Single sculptures, groupings, or installation
The color palette of grey-tinted in lavender and blue shades allows for both perspectives: the reflection of lights and darks brings out the sculptural character of the work, while the shades of color add a natural, airy lightness. The particular curved surface cut of the cardboard allows viewers to see inside and outside of the sculptures simultaneously. By combining two and three-dimensional perspectives in one object or one installation, I create moments of illusion when elements of painting and sculpture reinforce each other and contradict each other by being unified in a simple sheet of corrugated cardboard. Altogether, with their specific shape and especially with their tapered endings, color, light, and form, WINGS concretize movement and visualize vivid dynamics.
Barricades
Presented in various exhibitions
Acrylic on corrugated cardboard, 50 x 6 x 30″, height and depth variable
2012
My sculptural series Barricades explores how specifically-shaped formations create an index of social conflict and how societies do (or do not) find solutions to those conflicts.

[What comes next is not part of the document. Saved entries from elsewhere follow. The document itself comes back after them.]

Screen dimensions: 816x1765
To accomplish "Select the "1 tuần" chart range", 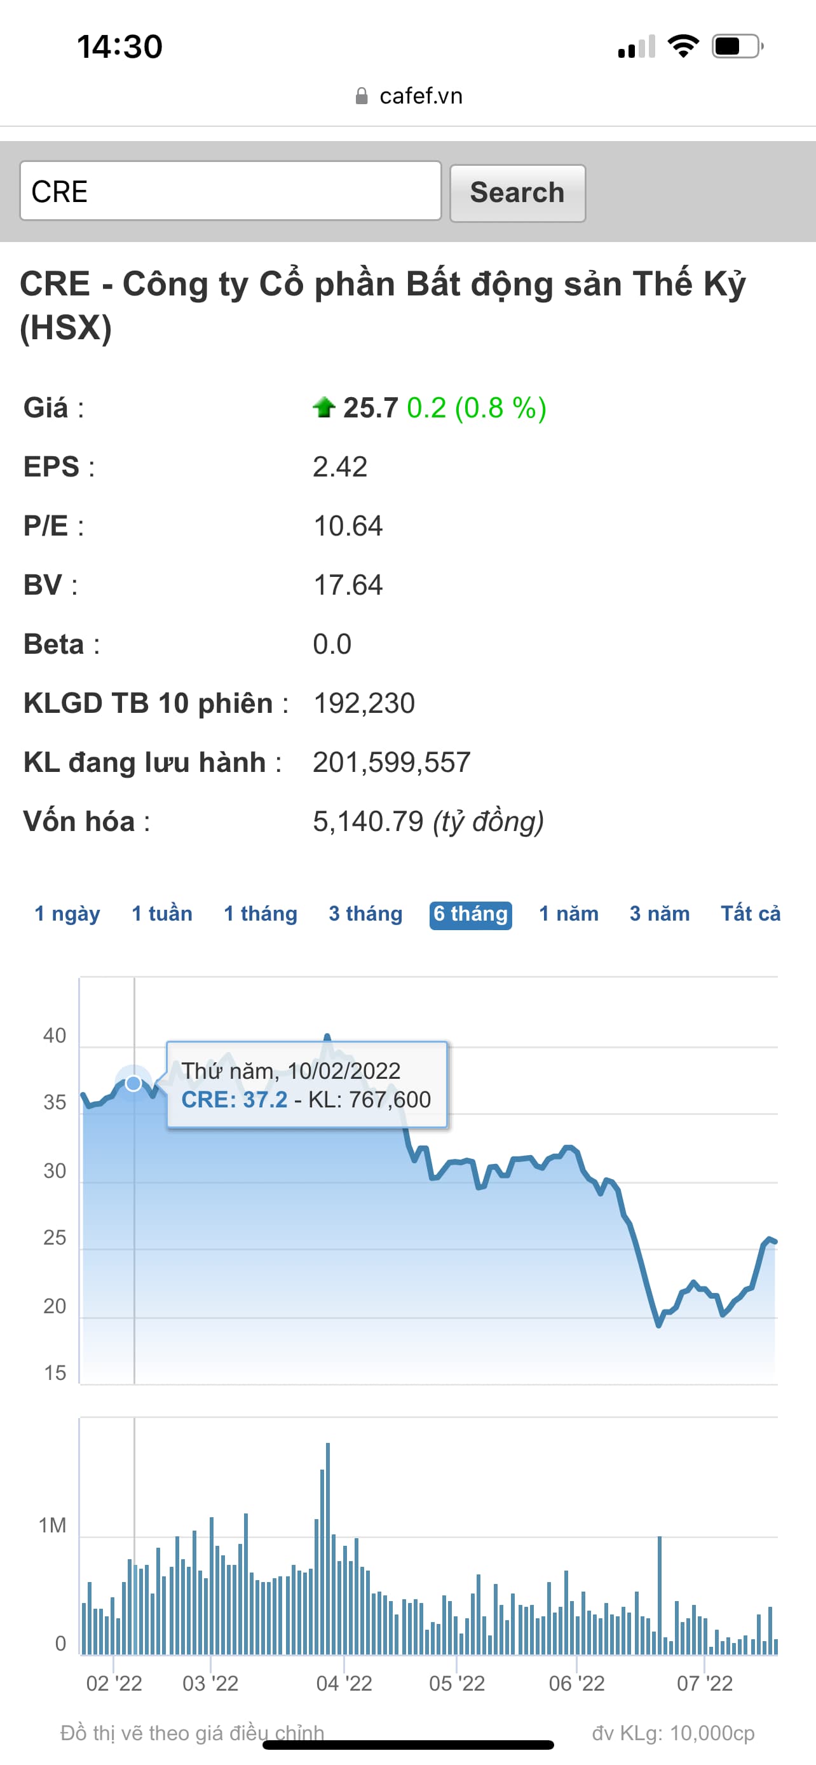I will [x=162, y=914].
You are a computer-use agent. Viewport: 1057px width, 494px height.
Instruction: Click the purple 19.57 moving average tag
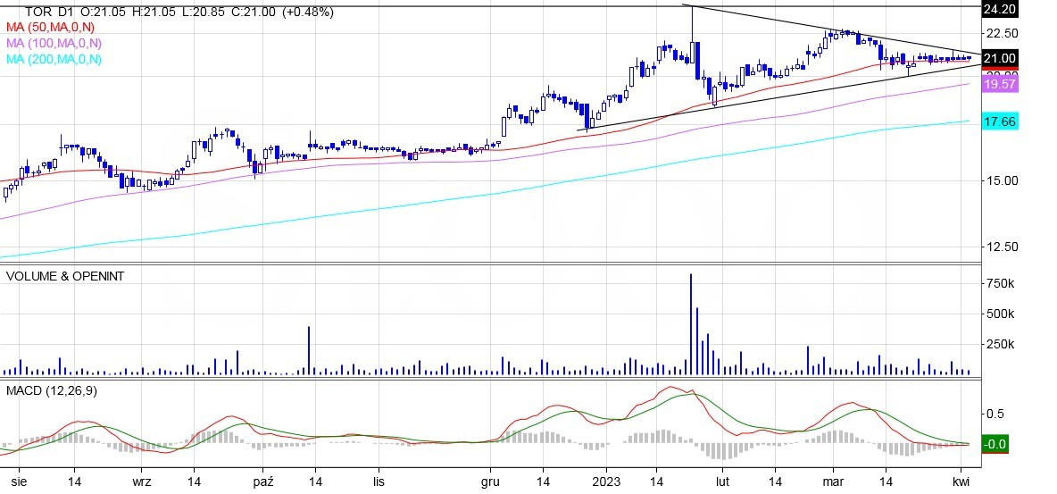tap(999, 83)
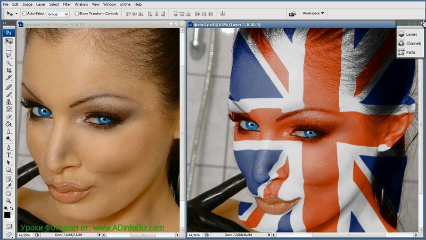Image resolution: width=426 pixels, height=240 pixels.
Task: Open the Layers panel
Action: pyautogui.click(x=411, y=34)
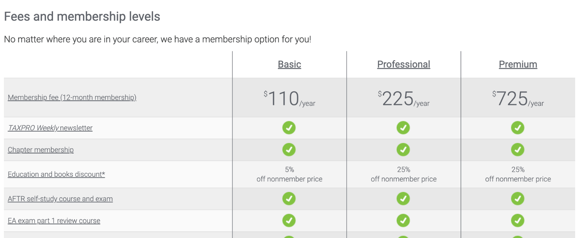Open the Membership fee 12-month membership link
Image resolution: width=579 pixels, height=238 pixels.
click(x=72, y=97)
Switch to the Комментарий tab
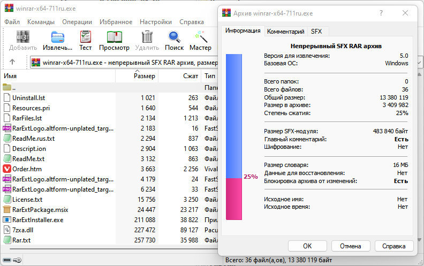The height and width of the screenshot is (266, 424). [x=285, y=32]
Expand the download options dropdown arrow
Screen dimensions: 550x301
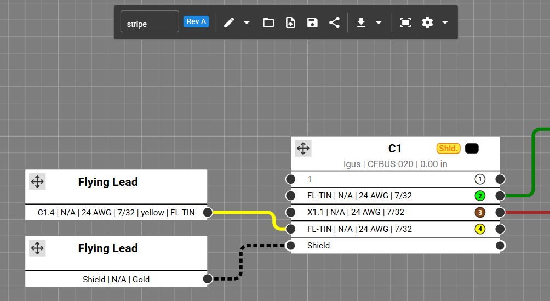click(x=379, y=22)
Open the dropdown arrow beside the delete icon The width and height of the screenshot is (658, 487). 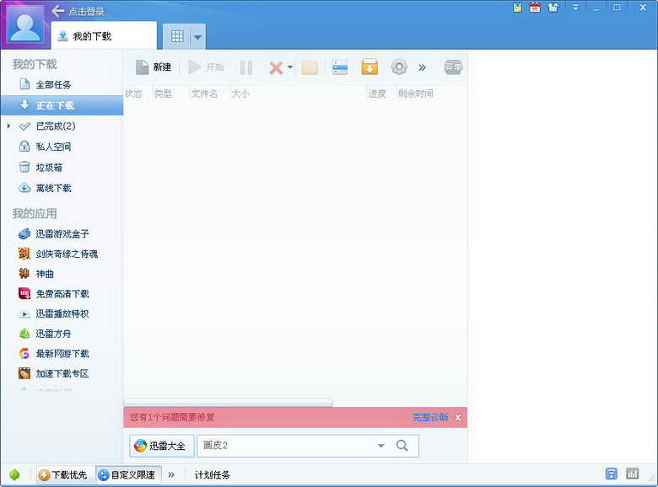pyautogui.click(x=290, y=67)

Barricades embody the concept of current unresolved global confrontations (Syria, Egypt, Greece) and centuries of historical construction representing a language of fear, defense, and exclusion (Great Wall of China, Western Wall, Berlin Wall, Mexican/US border). I purposely juxtapose a common visual interpretation of “barricades” with the material I use –corrugated cardboard – which is sturdy but not lastingly durable, stable, or resistant. Creating a visual barricade (which we suppose is a solid defense system between forces in conflict) out of cardboard ridicules the inherent meaning. It converts the construction itself into absurdity. The work conceptually questions methods of frontiers and barriers in social and political systems.
I offer two bodies of work, each exploring a different facet of this paradox. Shelters and Barricades can be interpreted as zones where individuals or communities look for protection in dangerous situations or take part in aggression and unresolved conflict. Both series combine optimistic promises (protection for those in need or self-defense in situations of retreat or escalation) and negative consequences (social injustice, economic disparity, or political conflicts) of unstable conditions.